Dime de qué presumes y te diré de qué careces. La Revolución Cubana, bajo el disfraz de libertadora, ha ejercido sistemáticamente el oficio de negrero con su población. Jamás ha reconocido el derecho a la objeción de conciencia, con un servicio militar obligatorio de dos años de duración a partir de los dieciséis. Ha enviado a miles de jóvenes como carne de cañón a la guerra en África (Etiopía, Angola, Mozambique, Zimabwe...) como ha documentado fehacientemente Juan Benemelis en su libro sobre Castro y las guerras en África.

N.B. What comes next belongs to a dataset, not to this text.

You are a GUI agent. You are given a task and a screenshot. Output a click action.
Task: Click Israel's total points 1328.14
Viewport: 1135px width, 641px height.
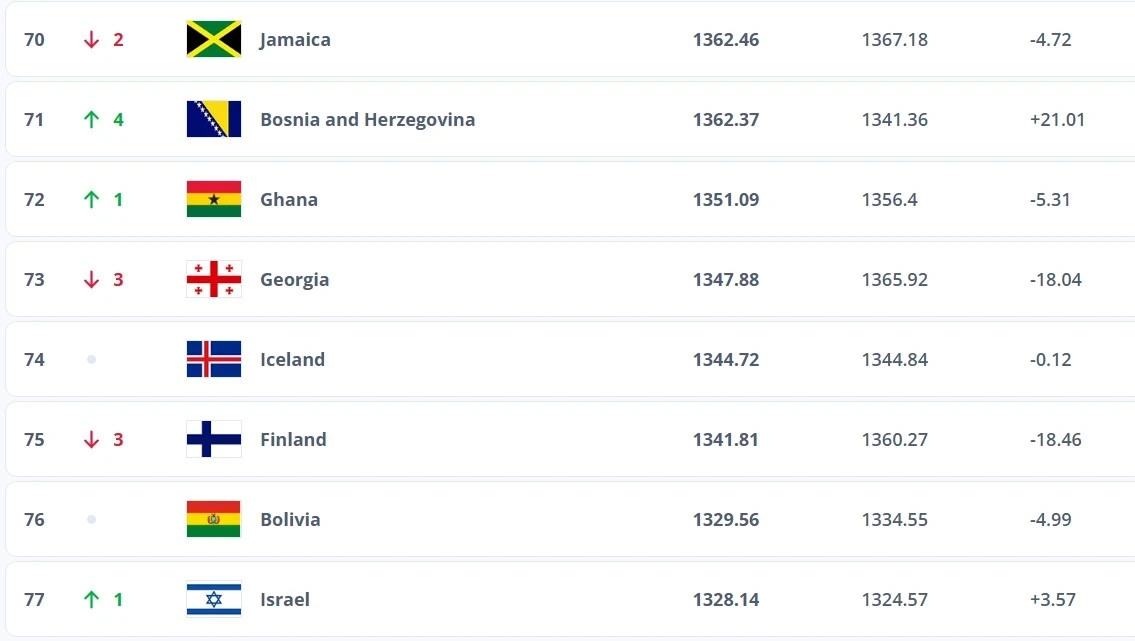[x=725, y=600]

Una mayoría de ellos fue de raza negra (quizás de ahí el complejo obsesivo que tiene el castrismo de acusar a los EU de mandar a su población negra a las guerras). Se trataba de aparentar que las tropas cubanas se hermanaban en la lucha por la liberación de África y ocultar el carácter imperialista y megalómano del régimen de Castro.

Ahora Castro sigue traficando con sus rehenes. Los inversores extranjeros no pueden contratar directamente a sus trabajadores cubanos. Los contratos sólo se hacen a través del Ministerio correspondiente. Al final el trabajador cubano no llega a cobrar ni la vigésima parte del salario que las denostadas multinacionales vampirescas entregan al Estado cubano por sus servicios. De hecho, Castro parece haberle cogido gusto al tema. Víctor Llano, en Libertad Digital, denunció prácticas similares por parte de cierta empresa pública cubana que explotaba en España a trabajadores traídos desde Cuba. Prácticas que se vieron confirmadas por el correspondiente expediente de la Inspección de Trabajo que de momento ha puesto fin a las mismas.

Como escribe Guillermo Cabrera Infante en el prólogo, Del infierno conocemos todos los círculos, pero no del viaje para salir de ellos: este libro es una guía para condenados. El infierno incluye la represión de la cultura, inclusive la destrucción física de obras por parte del propio comisario político del Ministerio. Incluye también la manipulación infantil en la escuela pública para fabricar nuevos Pavil Morozovs —el niño que delató a su padre a la policía política de Stalin por desafección al socialismo. Y ¿qué decir del increíble deterioro de las mansiones coloniales y del resto de bellísimas edificaciones de La Habana y de otras ciudades? Un auténtico Patrimonio Cultural de la Humanidad arruinado por la ineptitud de unos fanáticos del poder político a los que aplauden muchos de aquellos que luego juegan a dar lecciones de inquietud ante la administración privada de la cultura y alardean de una supuesta preocupación por la herencia que recibirán las generaciones futuras. El testimonio de Natividad González Freire sí que debe sacudir ciertas conciencias. Aquellas que presumen de humanitarismo y que con su silencio o implícita complicidad todavía siguen sosteniendo el mayor régimen opresor del Hemisferio Occidental.